The last few days in Zika-land have been quite calamitous. Major changes in how the disease is conceived occurred. The first revolves around the sexual transmission of the virus from female to male. While male to female and male to male transmission had been known to take place for some time, female to male transmission was not really thought to occur though the virus has been found in the female genital tract and prolonged maternal viremia has been noted. This case, which occurred in NYC, illustrates that such transmission events are possible, though may be more rare than male to female transmission events. HIV, for example, is about half as likely to jump from female to male as it is from male to female.
The other big Zika news involves transmission of the virus in Utah from a fatal case to one of his caregivers. There is much to learn about this incident and it is difficult to hypothesize in such a context but several facts are known: the deceased had an extraordinary level of virus in his blood, the caregiver did not have sexual contact with the patient, mosquitoes in Utah are not known to harbor the virus, and the deceased was diagnosed with Zika post-mortem.

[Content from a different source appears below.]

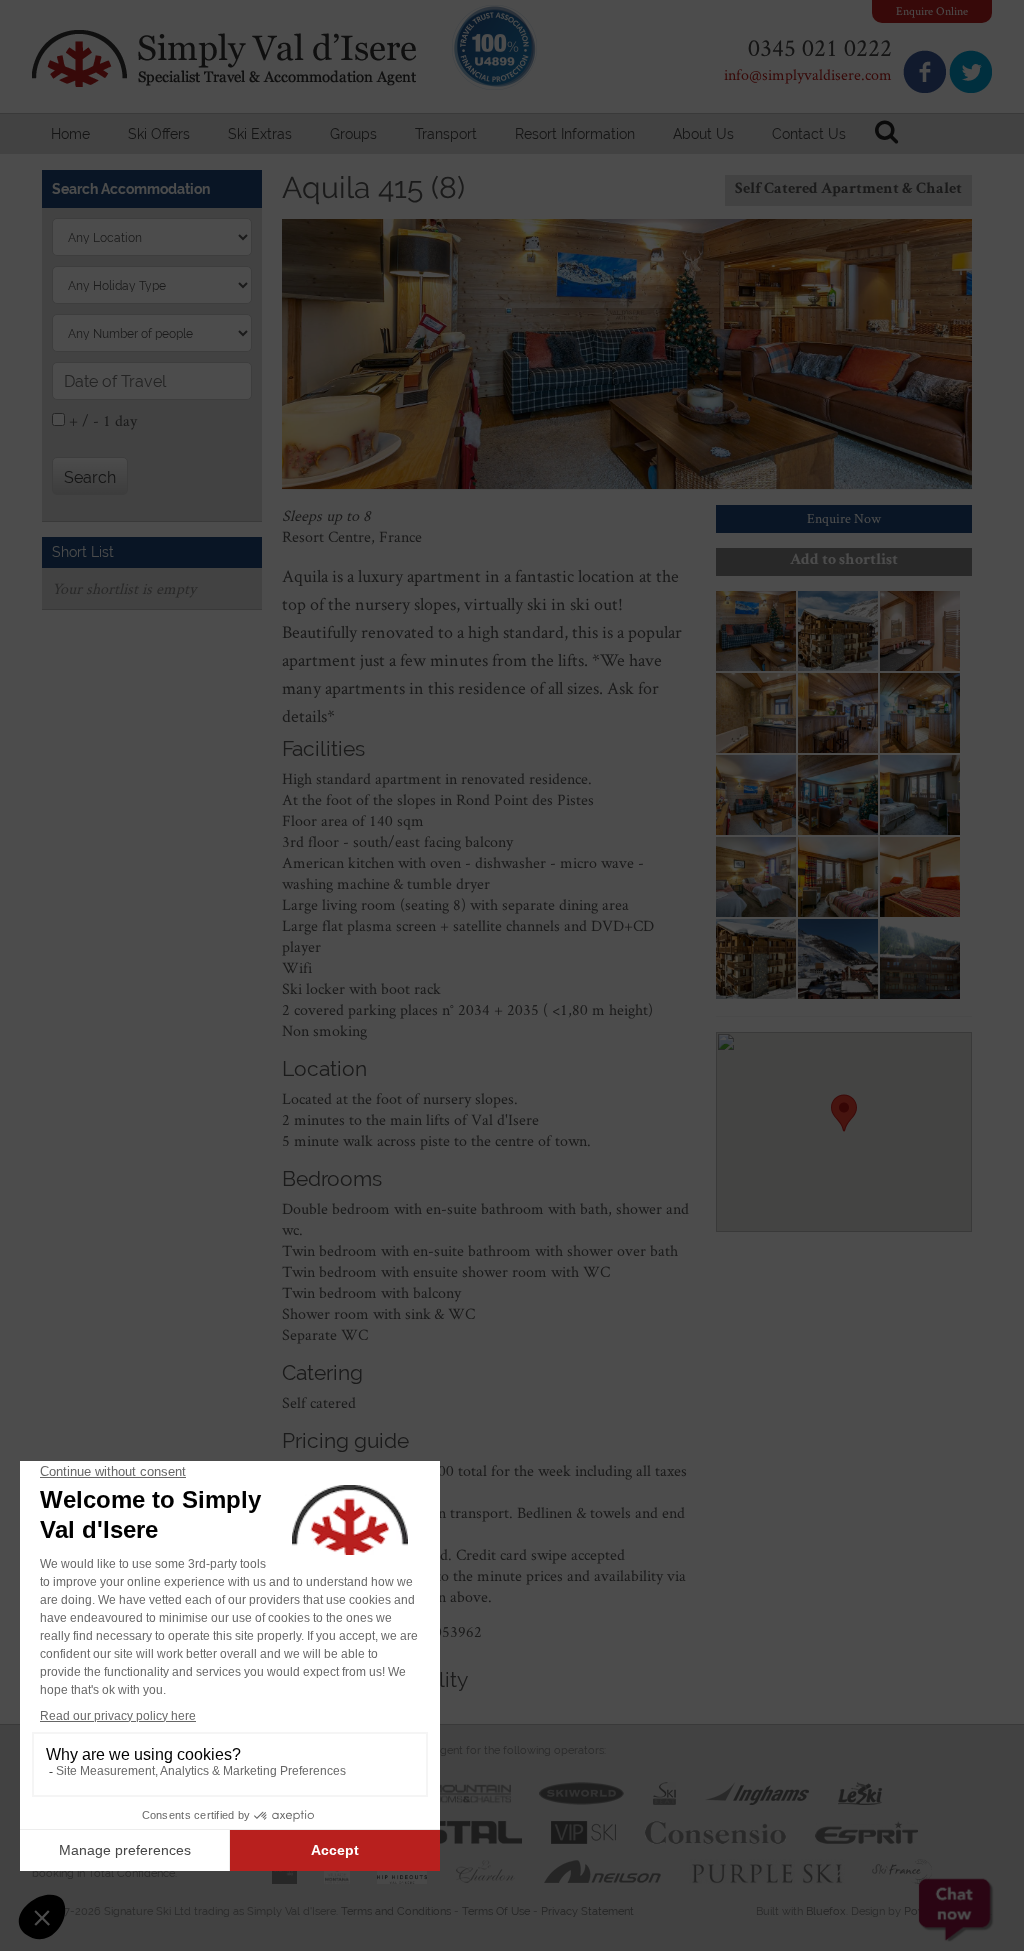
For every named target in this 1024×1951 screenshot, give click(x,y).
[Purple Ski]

This case, in my estimate, likely represents a chance transmission event that was facilitated by an extraordinary case of Zika in which the patient died (from Zika or from underlying illnesses) and possibly unique characteristics of the caregiver. It is unclear how generalizable this case may be but the mechanism as to how the caregiver was infected does carry important implications for the trajectory of the virus including the requisite infection control measures needed in the face of a virus that is present in multiple body fluids (blood, urine, semen, saliva).
Zika, more and more, is becoming an unknown unknown.